#### The problem
Find and copy each line of the records where the string "Clear" shows up.

### Material for this task ###

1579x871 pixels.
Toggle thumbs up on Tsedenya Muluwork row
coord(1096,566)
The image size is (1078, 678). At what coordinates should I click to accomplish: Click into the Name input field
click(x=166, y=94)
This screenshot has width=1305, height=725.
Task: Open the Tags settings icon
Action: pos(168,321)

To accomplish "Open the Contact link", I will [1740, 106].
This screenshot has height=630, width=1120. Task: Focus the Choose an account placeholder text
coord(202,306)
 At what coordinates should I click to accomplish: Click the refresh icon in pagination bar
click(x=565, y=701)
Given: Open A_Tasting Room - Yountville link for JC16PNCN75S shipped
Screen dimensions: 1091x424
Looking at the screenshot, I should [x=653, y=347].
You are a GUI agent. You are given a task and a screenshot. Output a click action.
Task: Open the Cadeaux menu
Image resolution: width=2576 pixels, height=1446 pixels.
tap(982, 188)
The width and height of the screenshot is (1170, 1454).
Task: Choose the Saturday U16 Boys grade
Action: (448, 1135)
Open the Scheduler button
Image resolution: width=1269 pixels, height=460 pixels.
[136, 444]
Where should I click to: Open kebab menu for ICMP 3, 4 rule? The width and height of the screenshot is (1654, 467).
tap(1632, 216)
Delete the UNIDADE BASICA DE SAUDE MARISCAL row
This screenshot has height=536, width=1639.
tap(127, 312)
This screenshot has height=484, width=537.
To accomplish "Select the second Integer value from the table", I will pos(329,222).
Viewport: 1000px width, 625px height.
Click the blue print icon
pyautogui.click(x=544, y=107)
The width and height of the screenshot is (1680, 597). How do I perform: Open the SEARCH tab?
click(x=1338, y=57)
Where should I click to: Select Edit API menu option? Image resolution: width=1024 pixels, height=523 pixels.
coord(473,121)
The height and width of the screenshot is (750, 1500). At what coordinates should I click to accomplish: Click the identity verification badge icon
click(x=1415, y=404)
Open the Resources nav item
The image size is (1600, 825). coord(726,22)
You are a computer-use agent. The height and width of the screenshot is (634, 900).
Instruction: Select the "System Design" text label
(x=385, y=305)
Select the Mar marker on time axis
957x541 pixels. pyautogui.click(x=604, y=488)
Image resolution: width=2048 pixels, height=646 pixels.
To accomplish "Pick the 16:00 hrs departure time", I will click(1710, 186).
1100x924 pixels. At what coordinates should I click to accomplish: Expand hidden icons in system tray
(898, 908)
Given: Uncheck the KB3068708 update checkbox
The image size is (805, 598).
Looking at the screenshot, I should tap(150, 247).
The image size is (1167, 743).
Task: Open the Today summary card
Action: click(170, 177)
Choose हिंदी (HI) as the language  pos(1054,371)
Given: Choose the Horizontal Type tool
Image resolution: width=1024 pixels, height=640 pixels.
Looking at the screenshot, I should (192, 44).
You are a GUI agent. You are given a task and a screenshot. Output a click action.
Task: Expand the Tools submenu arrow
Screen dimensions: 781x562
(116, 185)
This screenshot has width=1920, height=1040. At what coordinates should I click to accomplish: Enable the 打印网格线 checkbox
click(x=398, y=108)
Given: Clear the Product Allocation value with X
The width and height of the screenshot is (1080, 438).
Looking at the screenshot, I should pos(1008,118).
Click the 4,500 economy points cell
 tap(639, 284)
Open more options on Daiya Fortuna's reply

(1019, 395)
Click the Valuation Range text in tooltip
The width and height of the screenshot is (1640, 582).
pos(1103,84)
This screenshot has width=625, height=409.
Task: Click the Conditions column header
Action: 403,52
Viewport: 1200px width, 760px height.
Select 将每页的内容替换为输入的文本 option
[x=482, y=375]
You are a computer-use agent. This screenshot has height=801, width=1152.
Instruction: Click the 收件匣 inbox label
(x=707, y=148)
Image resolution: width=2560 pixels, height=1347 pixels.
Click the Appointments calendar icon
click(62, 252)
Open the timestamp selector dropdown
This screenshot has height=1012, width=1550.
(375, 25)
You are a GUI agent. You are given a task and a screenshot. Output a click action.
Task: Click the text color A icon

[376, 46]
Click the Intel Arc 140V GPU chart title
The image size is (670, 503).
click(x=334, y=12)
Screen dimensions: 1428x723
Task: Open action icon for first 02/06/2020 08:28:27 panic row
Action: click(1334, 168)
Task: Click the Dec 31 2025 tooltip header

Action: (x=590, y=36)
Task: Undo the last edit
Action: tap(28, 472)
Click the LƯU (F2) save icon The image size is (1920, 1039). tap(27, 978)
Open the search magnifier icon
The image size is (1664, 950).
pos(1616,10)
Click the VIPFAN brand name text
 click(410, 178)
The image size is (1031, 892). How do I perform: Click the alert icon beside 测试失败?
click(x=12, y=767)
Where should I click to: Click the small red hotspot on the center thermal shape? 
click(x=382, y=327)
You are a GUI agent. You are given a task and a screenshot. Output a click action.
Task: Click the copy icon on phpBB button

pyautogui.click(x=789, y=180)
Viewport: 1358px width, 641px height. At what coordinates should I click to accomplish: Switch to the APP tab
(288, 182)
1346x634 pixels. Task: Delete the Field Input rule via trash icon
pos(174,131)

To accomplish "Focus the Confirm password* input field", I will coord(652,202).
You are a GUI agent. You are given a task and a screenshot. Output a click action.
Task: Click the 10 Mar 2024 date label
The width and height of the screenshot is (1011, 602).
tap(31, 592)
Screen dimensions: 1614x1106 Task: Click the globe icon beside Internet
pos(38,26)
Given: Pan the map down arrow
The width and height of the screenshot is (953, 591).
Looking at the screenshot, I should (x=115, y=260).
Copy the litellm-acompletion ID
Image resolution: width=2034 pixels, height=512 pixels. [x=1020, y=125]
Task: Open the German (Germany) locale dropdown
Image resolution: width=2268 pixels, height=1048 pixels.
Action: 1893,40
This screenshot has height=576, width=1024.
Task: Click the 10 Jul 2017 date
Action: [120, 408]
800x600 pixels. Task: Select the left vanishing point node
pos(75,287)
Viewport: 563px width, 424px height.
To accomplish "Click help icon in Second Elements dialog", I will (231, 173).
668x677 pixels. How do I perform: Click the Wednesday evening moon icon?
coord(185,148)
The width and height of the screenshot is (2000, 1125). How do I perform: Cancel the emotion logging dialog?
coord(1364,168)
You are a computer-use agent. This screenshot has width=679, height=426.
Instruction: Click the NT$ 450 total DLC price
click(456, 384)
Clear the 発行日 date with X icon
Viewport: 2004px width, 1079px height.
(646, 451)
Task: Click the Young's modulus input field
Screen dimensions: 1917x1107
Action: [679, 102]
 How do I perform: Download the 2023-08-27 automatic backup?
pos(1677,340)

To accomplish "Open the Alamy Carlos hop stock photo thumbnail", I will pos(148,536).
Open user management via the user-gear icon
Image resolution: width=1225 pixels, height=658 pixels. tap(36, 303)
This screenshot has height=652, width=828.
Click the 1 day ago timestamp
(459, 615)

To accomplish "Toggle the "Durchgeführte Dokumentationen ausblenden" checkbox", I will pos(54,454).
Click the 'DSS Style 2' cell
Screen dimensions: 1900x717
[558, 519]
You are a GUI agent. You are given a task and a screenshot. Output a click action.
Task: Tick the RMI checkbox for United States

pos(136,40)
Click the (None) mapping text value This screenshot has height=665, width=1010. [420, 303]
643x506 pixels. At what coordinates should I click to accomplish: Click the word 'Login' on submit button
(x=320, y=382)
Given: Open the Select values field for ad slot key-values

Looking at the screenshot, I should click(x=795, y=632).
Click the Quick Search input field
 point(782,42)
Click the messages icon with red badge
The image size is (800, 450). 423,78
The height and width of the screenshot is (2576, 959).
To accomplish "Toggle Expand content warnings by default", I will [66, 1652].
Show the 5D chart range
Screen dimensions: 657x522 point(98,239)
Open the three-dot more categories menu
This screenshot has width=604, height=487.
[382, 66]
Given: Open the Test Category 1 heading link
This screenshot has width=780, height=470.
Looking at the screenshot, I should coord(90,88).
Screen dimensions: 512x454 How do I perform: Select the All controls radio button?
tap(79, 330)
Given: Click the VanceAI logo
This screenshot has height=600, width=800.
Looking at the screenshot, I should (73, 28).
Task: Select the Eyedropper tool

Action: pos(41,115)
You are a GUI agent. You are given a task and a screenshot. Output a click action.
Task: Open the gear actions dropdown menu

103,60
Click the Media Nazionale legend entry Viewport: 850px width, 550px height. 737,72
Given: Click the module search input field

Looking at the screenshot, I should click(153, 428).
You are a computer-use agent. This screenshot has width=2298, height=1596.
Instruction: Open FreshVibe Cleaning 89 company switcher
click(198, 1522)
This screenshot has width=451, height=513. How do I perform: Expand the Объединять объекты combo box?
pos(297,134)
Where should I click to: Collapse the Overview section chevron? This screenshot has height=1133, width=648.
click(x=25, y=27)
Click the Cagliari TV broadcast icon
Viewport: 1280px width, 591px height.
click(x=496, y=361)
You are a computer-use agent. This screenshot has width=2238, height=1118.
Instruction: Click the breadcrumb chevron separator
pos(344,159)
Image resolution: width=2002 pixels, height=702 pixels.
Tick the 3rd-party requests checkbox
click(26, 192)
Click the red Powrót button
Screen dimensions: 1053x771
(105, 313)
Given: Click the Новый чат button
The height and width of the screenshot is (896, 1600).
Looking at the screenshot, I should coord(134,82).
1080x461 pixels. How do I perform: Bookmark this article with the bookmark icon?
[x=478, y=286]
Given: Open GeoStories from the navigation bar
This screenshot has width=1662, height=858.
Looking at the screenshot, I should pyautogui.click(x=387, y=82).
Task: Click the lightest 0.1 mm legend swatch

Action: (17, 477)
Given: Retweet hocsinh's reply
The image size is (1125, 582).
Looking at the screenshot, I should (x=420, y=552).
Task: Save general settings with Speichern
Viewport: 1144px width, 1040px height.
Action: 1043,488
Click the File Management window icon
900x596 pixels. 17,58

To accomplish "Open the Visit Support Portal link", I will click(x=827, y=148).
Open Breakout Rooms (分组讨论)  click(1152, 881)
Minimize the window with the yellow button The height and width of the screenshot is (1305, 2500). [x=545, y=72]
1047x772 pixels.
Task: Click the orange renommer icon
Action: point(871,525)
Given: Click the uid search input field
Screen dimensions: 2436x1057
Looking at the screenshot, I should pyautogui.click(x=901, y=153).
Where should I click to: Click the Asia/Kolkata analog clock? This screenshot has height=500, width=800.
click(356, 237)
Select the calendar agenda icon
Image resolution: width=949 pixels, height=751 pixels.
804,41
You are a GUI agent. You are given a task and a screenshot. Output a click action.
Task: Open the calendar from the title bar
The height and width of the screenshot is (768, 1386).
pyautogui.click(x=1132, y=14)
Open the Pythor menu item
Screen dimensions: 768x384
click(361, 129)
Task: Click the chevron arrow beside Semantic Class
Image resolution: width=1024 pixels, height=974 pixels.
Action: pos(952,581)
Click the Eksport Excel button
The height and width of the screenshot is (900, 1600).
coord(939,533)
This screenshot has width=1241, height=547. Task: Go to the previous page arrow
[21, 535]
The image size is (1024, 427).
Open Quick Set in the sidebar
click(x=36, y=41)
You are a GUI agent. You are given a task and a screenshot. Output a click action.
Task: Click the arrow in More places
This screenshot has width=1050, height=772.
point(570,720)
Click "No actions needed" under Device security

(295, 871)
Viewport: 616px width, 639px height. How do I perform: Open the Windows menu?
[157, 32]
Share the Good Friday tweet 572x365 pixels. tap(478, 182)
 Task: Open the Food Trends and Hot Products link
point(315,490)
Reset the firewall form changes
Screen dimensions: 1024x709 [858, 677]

###

#### Answer section
Given: Clear the Product Allocation value with X
Clear the 発行日 date with X icon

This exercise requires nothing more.